My addiction is to a single plant, Camellia sinensis. Tea. Camellia plants are magnificent but the heady potion that results from steeping the leaves in hot (but not too hot) water is what you might refer to as liquid moonlight. I say moon rather than sun because, despite the golden quality, tea has very soft edges, a luminescence more so than a glare, reflectiveness as opposed to directness. Its resonances are those of savoring rather than scarfing, calm instead of incitement, uplift and not submergence.
In Okakura Kakuzo’s The Book of Tea, published in 1906, he introduces the concept of Teaism. Teaism, he states, has influenced the whole of Japanese culture as a religion of aestheticism, “a cult founded on the adoration of the beautiful among the sordid facts of everyday existence…. It is essentially a worship of the Imperfect, as it is a tender attempt to accomplish something possible in this impossible thing we know as life.” One hundred years later, Japan needs Teaism now in the wake of its present calamities; maybe that is one explanation for the culture’s exemplary behavior in the midst of overwhelming upheaval.

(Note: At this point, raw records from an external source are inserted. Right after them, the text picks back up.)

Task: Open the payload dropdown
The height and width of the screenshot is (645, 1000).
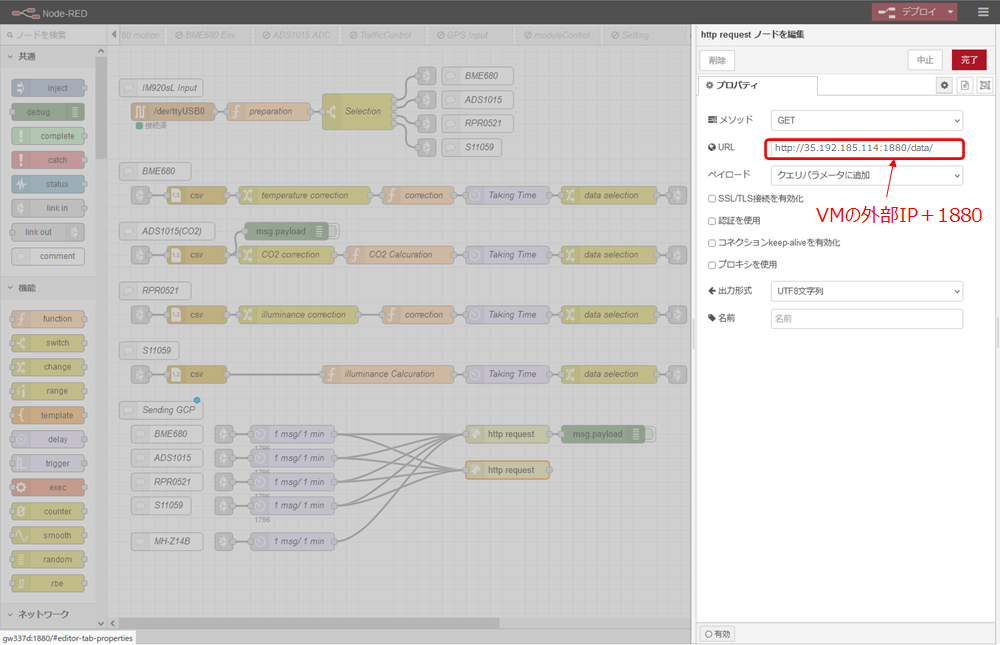Action: point(866,175)
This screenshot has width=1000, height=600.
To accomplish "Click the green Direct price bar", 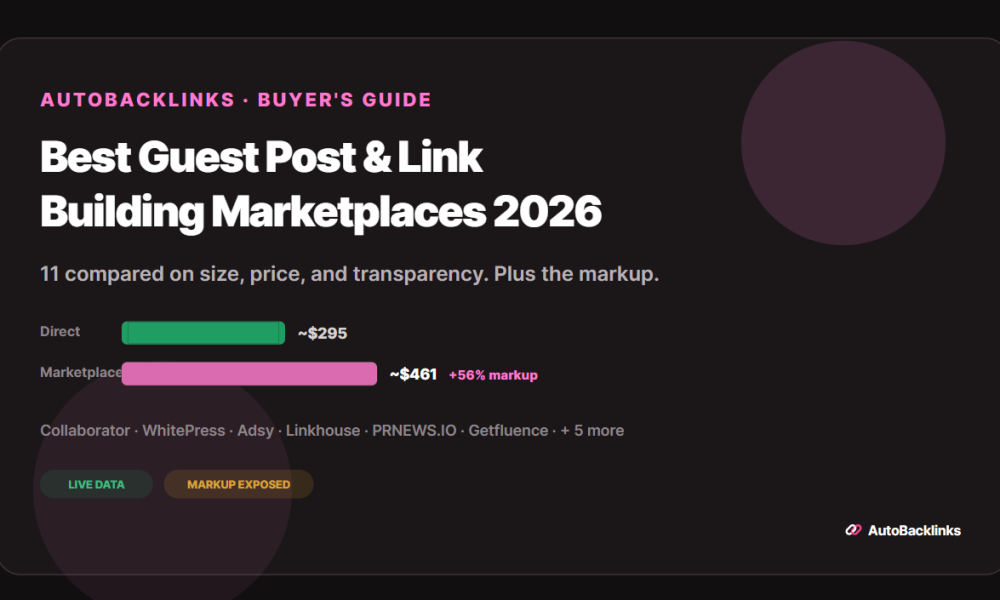I will click(203, 333).
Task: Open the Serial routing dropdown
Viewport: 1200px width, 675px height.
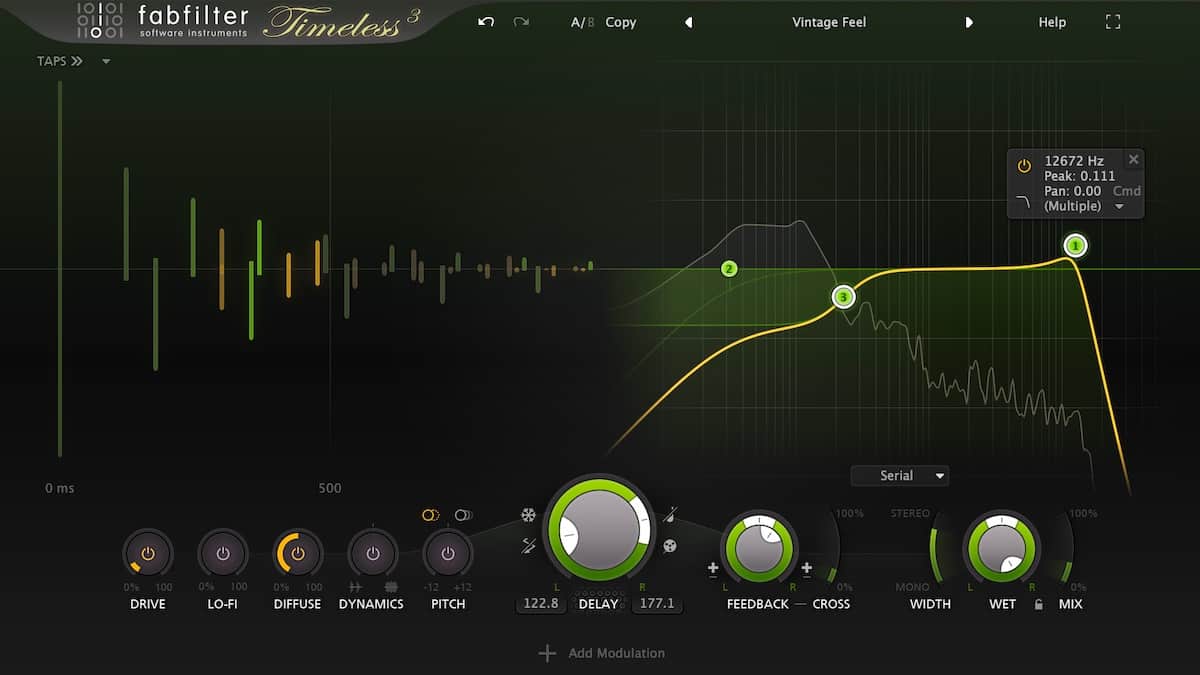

One of the beauties of tea is its mystery. All forms of tea are harvested from one plant; it is the stage of maturity at harvest, the fermentation process and the roasting that create either white, green, oolong or black teas – each starting out the same and ending up unique. Every picking (even if separate pickings happen from the same plants on the same day) will be different. A tea picked early in the morning will often produce a different-quality tea than leaves picked just before noon, so a tea farmer can harvest two distinct teas for different market consumption in a single day. The names of teas confuse and mystify their origins but are based on the mixed complexities of geography, climate, botany, grading, appearance, processing, biochemistry and the human hand: all coming together to make each and every batch of tea sui generis.
Those are its practical mysteries, and then there are the sensual ones: the way tea feels warm like a soothing bath in your cup, held up with a faint mist on your face; its color varying from moss green to yellow gold to amber depending on your selected variety; the earthy and ethereal smell of its plant compounds; the sensation of its bitterness/sweetness in your mouth; the way it energizes and refreshes but not instantly – its ebb and flow, much like other natural processes. Tea’s power is in its restraint as much as it is in its urging. It is nearly a living being and you, the partaker, are having a meaningful conversation with it. You are having tea with it.
The place where we obtain our tea adds to its mystique: a 19th-century narrow shop with high, decorative ceilings and top-to-bottom dark wooden shelves, large tins resembling old milk cans filling every cubbyhole of space and holding an array of cultural offerings from those regions, as with wine-growing, where mountains and sun-filled days/cool nights make things grow in a special, almost magical way. Our ounces of leaf matter are weighed on an old balance scale – kind of completing the sense that we might be in Haight Ashbury in the sixties (however, the bags are quite different and are labelled with the name of each tea), or transported to Victorian London in a quaint shop in Neal’s Yard. There is a direct connection with the ancients in the process of the shop owner inviting us to smell the contents of the tins – lovely barrages of earthy tones, floral essences, hints of mountain air, each unique and heady. Your nose knows. The textures and shapes are so varied, some are little knotted balls of leaf matter, others are slender flat leaves, some even resemble dried moss or seaweed; they are curled, folded, powdered, chopped, rolled – each has its own form, fragrance, taste. The differences derived from a single plant species are astonishing. From a simple bush, such complexity. Much like life.
There is a placeness to tea, more so than most other comestibles. It can be silently meditative, it can be social in its shared experience and it can make you part of a continuum in meaningful customs and traditions. It is such an adaptable place-maker because of its portability and requirements of simple implements for brewing. But the Japanese have perfected sites for it: tea houses. These beautiful, simple structures are, in a sense, altars to tea, but with an Asian component of humbleness. Tea houses are full of the stuff of Teaism: aesthetic surroundings with a dash of imperfection to keep us grounded – and all for the enjoyment of a steeped leaf. It is understandable how tea has been revered in many cultures, even developed into a ceremonial ritual much like a religious rite. The beauty, harmony and tranquility that emanates from this plant and its ability to create an atmosphere of opening one’s senses to the offerings of nature is very much in keeping with arslocii. No wonder we drink so much tea.